Vera Magalhães
Vale tudo em nome das cadeiras que vão vagar no Supremo Tribunal Federal
Com o protagonismo ainda maior adquirido pelo Supremo Tribunal Federal
em tempos de revisão da Lava Jato e de freios nos arreganhos
autoritários de Jair Bolsonaro, foi desencadeada uma bizarra corrida
pelas duas cadeiras de ministros que vão vagar no intervalo de um ano.
Vale tudo para demonstrar lealdade ao presidente e ser digno da canetada
da sua Bic.
Pelo menos três atores têm sido pródigos em mostrar serviço na
expectativa de serem premiados com a cobiçada toga. A briga pelos
lugares dos “Mellos”, Celso e Marco Aurélio, tem produzido decisões em
que o direito é torcido e retorcido, com graves consequências políticas e
institucionais. [se impõe comentar: decisões são tomadas por magistrados, PGR, entre outros órgãos, analisam, opinam ou peticionam. Assim, se o direito é torcido e retorcido não tem como autor a PGR , AGU e assemelhados.] O procurador-geral da República, Augusto Aras, nomeado por Bolsonaro ao
arrepio da lista tríplice e à revelia dos seus pares, é um deles. A
última da PGR sob seu comando foi produzida pelo seu vice, Humberto
Jacques de Medeiros: o parecer favorável ao foro privilegiado retroativo
para Flávio Bolsonaro no caso Fabrício Queiroz.
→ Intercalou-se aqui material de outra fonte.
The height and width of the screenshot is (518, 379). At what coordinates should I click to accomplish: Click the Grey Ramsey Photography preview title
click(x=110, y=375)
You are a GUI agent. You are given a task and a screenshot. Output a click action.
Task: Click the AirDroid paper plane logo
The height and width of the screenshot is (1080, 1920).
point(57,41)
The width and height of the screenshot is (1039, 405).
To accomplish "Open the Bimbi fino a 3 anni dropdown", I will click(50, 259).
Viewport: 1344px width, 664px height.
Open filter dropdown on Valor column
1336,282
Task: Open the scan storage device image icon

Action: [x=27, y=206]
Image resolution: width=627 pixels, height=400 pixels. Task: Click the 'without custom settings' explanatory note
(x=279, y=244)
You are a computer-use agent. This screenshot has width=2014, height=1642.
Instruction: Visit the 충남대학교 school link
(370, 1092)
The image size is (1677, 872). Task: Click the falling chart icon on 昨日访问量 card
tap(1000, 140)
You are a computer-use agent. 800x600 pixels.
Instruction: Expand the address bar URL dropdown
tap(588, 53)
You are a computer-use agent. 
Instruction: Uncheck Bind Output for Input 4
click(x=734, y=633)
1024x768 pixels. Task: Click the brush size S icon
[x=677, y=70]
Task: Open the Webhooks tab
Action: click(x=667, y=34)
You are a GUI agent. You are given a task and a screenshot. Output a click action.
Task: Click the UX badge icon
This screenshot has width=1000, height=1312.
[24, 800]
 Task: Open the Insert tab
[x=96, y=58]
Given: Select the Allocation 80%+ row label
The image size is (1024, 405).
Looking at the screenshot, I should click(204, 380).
Medeiros também tem expectativas com a “corrida da toga”: se for Aras o
agraciado agora em novembro, são grandes as chances de Bolsonaro
designá-lo para o seu lugar. O fundamento para aliviar a barra de Flávio contrasta com o que o
próprio Medeiros usou em outra recente decisão polêmica: a de que
requisitar documentos da Lava Jato de Curitiba. Agora ele argumentou que
Flávio pode ter seu caso levado para o TJ do Rio porque a decisão do
STF em contrário não era vinculante. Na outra, pegou um precedente
aleatório para justificar a requisição de dados, sem evocar a
necessidade de “aderência”. Um direito para cada ocasião.
Aras deu parecer contrário a buscas e apreensões contra bolsonaristas no
inquérito do STF. Agora, no caso Wilson Witzel, o Ministério Público
Federal pediu o afastamento de um governador e ele foi acatado por um
ministro do STJ de forma monocrática. Qual a linha da PGR? Depende da circunstância e do alvo? O próprio STJ, aliás, virou palco auxiliar da corrida pela vaga no
tribunal mais prestigiado. Basta lembrar do “canto do cisne” de João
Otavio de Noronha na presidência da Corte: mandar Fabrício Queiroz para a
prisão domiciliar por uma liminar no meio do recesso. Noronha é outro
que tem a expectativa de ser agraciado por Bolsonaro.
Mais próximo do presidente está o ministro da Justiça, André Mendonça,
que se transformou em tudo aquilo que Bolsonaro queria que Sérgio Moro
fosse, mas o ex-juiz não quis. A Advocacia-Geral da União, que ele chefiava antes, continua sendo uma
subsidiária de sua linha de trabalho, e a pasta da Justiça virou um
misto de advocacia particular do presidente e agência de espionagem de
seus inimigos, em procedimento para o qual a maioria dos ministros do
STF passou uma reprimenda, mas aliviou a barra do postulante a colega.
E aí há um aspecto importante: os 11 ministros do Supremo têm dado
sinais ambíguos quanto à defesa da institucionalidade e aos freios
necessários aos demais Poderes e a outros órgãos do sistema de Justiça.
Contêm o presidente, mas usam expedientes no mínimo duvidosos para isso.
Repreendem os excessos da Lava Jato, mas seguem tomando decisões
monocráticas que chocam a sociedade porque vão na contramão do esperado
combate à impunidade. Defendem a liberdade de imprensa, mas abrem um
precedente ao evocar a Lei de Segurança Nacional para punir ativistas –
dando a senha para Mendonça fazer o mesmo com um jornalista. O grau de degradação de todas as instâncias da vida nacional que
Bolsonaro produziu com sua Presidência tóxica em um ano e 8 meses dará
trabalho de corrigir. O sistema de Justiça não passará incólume a essa
deliberada estratégia de destruição. Sob a complacência, quando não
participação ativa, de muitos dos seus atores.